Can someone help me with proof by contradiction?

Question

How does one prove by contradiction that the sum of the squares of two odd integers cannot be the square of an even integer?

Answer 1

Hint:

Let $a,b$ be the two odd integers such that $a^2+b^2=c^2$. Assume that $c$ is even (because you are using proof by contradiction).

So $\exists \, m,n,k \in \mathbb{Z}$ such that $a=2m+1$ and $b=2n+1$ and $c=2k$. Now

\begin{align*} a^2+b^2 & =c^2\\ (2m+1)^2 + (2n+1)^2 & = (2k)^2. \end{align*}

From here see if you can arrive at something like $2=4(\text{some integer})$.

Answer 2

How does one prove by contradiction that the sum of the squares of two odd integers cannot be the square of an even integer?

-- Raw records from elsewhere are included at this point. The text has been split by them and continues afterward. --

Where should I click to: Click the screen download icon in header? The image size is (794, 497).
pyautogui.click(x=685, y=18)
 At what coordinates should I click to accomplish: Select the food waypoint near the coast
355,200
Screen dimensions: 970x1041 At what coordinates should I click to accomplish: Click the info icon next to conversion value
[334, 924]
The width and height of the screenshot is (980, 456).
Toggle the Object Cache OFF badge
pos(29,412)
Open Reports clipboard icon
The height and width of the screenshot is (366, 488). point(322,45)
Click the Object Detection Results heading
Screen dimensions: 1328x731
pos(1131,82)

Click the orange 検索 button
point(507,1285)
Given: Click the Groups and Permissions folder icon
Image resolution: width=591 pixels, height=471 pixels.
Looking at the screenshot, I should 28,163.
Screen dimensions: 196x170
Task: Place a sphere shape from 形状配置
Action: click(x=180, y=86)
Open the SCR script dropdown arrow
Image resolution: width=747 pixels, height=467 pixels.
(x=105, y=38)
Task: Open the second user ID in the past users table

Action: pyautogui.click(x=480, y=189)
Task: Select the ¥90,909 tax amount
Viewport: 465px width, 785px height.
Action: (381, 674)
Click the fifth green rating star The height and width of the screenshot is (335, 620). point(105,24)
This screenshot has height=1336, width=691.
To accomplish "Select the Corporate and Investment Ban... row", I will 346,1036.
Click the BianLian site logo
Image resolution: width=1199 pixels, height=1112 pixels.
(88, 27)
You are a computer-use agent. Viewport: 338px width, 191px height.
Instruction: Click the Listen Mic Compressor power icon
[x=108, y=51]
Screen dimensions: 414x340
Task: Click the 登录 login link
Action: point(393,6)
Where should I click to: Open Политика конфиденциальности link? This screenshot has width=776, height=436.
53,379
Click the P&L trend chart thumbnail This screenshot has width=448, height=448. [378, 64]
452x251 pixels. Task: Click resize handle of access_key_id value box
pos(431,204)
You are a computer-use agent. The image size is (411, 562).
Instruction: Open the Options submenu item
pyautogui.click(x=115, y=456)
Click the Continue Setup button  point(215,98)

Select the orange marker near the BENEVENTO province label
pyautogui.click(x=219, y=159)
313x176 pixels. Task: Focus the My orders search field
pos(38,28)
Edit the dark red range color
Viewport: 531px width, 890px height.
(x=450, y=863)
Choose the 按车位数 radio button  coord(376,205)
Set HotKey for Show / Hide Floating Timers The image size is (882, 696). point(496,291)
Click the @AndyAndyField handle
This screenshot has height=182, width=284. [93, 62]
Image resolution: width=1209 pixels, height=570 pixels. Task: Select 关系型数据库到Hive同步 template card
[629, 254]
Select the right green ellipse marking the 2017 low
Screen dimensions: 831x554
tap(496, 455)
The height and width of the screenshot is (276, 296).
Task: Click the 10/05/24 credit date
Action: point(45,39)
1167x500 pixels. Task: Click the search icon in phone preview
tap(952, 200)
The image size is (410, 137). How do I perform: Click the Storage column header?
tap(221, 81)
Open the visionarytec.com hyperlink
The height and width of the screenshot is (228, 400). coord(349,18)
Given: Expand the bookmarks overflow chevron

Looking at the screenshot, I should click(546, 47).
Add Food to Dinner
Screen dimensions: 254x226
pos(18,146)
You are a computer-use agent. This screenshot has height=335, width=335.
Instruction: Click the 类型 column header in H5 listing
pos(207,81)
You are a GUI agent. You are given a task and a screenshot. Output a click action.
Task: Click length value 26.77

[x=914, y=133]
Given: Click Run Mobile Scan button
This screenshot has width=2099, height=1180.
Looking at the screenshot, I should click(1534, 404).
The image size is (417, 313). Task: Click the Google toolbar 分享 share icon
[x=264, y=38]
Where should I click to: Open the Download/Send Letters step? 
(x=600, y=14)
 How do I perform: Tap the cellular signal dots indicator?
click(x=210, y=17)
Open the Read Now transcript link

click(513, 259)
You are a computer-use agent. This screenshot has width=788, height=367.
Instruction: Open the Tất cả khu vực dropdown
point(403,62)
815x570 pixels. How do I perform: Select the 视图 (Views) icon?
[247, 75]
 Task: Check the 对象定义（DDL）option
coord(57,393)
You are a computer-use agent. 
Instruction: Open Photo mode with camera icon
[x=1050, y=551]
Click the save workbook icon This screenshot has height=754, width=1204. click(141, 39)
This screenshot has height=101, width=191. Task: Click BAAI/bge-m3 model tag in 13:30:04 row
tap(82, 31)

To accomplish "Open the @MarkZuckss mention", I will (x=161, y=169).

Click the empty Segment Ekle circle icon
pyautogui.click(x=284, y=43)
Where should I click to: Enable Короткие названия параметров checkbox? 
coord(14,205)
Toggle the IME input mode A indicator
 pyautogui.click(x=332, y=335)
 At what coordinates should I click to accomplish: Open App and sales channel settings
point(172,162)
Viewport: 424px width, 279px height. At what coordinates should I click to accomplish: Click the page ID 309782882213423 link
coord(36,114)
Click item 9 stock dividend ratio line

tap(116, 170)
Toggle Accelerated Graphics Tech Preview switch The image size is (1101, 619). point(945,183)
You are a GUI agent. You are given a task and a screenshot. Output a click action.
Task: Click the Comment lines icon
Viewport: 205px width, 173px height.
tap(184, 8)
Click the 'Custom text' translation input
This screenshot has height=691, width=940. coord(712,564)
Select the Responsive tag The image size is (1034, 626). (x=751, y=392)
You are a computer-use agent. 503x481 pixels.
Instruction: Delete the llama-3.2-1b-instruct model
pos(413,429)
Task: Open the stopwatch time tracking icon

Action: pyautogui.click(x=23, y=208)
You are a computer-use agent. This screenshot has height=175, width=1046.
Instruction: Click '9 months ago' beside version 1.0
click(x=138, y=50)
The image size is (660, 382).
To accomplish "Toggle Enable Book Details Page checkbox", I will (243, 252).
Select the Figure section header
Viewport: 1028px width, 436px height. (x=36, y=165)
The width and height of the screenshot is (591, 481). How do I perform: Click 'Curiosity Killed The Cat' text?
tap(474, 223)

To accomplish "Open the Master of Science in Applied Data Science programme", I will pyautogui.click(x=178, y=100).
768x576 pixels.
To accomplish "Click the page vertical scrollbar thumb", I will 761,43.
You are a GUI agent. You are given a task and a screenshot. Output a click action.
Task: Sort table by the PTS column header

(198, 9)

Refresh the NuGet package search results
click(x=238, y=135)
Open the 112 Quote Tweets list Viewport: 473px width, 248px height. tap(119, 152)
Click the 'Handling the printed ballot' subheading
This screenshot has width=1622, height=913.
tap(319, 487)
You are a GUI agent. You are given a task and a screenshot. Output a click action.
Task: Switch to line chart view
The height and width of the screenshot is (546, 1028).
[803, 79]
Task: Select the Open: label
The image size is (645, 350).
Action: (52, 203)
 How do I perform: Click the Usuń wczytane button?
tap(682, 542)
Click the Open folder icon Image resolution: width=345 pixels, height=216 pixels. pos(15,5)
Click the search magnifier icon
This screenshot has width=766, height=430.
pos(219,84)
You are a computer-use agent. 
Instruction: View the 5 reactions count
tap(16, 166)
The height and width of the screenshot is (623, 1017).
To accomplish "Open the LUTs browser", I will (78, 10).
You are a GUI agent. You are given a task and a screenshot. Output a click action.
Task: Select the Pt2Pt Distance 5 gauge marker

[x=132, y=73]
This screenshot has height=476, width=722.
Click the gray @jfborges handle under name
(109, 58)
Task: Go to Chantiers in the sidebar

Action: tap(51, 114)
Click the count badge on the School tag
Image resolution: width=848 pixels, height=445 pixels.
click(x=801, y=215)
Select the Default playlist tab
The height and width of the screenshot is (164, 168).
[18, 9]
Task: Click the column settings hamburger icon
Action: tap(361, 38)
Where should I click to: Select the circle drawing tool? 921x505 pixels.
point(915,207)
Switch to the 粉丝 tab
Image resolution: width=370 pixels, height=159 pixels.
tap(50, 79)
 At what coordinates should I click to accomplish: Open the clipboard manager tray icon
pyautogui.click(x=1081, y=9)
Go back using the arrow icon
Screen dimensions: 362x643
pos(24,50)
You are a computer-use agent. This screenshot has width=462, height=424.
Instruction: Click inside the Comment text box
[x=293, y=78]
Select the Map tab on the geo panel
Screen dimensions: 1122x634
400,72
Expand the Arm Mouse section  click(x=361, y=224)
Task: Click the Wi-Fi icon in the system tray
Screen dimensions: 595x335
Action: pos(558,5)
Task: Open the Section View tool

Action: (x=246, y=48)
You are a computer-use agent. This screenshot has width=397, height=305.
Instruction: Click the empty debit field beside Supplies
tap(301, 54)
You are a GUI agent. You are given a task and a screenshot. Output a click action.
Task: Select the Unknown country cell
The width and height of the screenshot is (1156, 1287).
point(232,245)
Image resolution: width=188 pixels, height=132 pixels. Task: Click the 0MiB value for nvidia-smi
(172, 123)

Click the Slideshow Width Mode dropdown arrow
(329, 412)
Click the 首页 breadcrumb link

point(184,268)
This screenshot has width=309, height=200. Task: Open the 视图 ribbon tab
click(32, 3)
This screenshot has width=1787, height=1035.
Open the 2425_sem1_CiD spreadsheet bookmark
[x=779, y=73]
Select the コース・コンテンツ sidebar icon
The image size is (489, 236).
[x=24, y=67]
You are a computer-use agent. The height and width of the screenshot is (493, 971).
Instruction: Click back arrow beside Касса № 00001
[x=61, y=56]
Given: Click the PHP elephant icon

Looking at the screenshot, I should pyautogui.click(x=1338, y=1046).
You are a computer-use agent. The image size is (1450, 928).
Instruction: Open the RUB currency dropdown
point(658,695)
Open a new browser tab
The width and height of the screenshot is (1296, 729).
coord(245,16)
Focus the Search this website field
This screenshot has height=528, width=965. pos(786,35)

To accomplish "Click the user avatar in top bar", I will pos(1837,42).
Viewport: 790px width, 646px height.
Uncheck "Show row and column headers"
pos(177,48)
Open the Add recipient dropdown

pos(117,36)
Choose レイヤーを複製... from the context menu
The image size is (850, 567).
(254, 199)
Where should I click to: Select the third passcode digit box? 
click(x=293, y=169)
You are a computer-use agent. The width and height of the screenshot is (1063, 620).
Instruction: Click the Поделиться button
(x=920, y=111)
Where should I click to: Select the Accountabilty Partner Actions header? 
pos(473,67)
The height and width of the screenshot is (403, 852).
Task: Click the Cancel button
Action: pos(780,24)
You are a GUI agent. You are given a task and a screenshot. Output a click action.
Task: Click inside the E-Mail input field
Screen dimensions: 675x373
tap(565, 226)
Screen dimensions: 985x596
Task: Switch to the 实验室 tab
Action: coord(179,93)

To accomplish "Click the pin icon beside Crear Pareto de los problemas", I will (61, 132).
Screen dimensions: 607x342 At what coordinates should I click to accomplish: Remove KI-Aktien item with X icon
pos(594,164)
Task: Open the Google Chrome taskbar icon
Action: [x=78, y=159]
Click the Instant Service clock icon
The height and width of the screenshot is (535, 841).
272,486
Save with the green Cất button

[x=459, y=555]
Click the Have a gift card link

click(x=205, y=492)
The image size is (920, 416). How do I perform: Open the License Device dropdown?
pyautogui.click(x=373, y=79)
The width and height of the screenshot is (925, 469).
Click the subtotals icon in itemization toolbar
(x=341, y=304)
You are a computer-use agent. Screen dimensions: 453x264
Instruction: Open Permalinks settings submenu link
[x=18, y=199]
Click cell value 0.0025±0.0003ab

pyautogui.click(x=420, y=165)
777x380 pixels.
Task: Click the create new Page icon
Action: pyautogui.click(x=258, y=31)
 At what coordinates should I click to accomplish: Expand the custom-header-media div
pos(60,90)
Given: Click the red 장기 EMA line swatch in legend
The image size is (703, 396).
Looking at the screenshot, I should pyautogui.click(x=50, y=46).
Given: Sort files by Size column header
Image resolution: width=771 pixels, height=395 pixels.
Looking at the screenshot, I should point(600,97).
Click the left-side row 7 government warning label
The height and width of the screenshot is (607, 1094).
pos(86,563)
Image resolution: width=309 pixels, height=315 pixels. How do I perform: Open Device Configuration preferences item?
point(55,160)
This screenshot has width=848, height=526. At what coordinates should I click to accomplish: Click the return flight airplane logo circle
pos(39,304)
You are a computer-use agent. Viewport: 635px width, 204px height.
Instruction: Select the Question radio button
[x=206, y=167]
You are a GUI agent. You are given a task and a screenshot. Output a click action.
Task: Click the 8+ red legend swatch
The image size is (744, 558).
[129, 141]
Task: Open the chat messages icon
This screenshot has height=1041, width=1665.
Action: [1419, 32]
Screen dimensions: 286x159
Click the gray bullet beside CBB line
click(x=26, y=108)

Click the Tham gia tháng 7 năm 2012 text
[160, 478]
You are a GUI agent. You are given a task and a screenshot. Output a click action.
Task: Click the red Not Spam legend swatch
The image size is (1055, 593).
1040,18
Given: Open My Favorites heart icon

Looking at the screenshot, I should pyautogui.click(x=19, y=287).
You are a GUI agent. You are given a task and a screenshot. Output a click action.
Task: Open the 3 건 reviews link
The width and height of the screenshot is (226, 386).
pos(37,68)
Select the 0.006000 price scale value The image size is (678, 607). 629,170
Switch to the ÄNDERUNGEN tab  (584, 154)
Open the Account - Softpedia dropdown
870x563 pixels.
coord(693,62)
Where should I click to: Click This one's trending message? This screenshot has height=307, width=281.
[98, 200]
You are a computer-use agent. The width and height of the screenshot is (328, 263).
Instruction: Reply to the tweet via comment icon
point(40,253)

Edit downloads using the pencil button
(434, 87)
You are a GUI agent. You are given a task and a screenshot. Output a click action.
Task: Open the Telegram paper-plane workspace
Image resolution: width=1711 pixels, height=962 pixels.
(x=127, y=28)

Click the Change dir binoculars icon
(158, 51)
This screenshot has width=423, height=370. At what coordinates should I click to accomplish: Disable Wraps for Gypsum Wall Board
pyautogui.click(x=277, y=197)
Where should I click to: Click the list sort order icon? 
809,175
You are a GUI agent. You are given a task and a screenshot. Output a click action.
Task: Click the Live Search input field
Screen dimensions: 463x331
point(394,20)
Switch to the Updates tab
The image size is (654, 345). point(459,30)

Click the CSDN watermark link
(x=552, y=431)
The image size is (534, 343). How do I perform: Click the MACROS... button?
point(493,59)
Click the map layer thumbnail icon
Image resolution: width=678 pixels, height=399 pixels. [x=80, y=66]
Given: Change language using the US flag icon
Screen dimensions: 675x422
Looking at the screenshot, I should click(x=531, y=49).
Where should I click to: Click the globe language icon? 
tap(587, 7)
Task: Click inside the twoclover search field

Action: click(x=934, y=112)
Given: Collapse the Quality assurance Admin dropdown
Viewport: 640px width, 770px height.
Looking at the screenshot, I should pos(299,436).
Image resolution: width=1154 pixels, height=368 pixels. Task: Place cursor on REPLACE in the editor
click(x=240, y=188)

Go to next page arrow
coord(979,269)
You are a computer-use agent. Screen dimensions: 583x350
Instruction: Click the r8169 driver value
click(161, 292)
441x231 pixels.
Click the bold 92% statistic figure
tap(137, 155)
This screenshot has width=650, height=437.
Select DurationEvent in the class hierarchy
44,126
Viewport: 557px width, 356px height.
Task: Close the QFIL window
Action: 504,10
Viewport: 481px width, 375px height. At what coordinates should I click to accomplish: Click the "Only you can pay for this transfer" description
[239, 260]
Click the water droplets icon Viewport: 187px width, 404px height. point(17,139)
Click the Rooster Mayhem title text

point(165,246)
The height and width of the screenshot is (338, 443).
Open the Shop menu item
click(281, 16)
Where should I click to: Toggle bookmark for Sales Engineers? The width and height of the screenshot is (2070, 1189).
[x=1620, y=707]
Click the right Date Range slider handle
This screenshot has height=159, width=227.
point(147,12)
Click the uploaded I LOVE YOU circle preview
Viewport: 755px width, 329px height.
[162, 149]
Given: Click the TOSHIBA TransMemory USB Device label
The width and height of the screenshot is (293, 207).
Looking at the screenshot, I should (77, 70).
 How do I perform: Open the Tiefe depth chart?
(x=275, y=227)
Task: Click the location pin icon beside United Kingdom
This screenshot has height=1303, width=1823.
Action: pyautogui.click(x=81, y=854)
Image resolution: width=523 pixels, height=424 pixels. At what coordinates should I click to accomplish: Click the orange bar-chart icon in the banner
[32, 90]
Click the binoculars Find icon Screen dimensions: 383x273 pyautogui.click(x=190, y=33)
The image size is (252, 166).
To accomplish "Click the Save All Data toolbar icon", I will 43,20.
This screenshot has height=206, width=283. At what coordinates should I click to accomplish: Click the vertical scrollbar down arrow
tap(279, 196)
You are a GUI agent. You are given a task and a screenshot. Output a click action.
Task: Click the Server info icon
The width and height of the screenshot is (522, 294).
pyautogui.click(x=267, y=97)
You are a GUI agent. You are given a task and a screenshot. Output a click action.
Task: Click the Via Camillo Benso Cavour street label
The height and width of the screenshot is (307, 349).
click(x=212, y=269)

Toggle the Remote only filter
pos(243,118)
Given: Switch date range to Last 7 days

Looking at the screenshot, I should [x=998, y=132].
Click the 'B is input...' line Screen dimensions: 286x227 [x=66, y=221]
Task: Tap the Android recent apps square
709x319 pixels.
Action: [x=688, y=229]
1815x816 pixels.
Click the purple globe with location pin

By assuming $a = 2m + 1$ is odd and $b = 2n + 1$ is odd and $c = 2k$ and assuming that $a^2 + b^2 = c^2$ or in other words $(2m+1)^2 + (2n+1)^2 = (2k)^2$ and getting a contradiction.

If that's impossible then the sum of two odd squares can't be a square of an even number.

So do it:

$(2m+1)^2 + (2n+1)^2 = (2k)^2$

$4m^2 + 4m + 1 + 4n^2 + 4n + 1 = 4k^2$

$4m^2 + 4m + 4n^2 + 4n + 2 = 4k^2$ etc.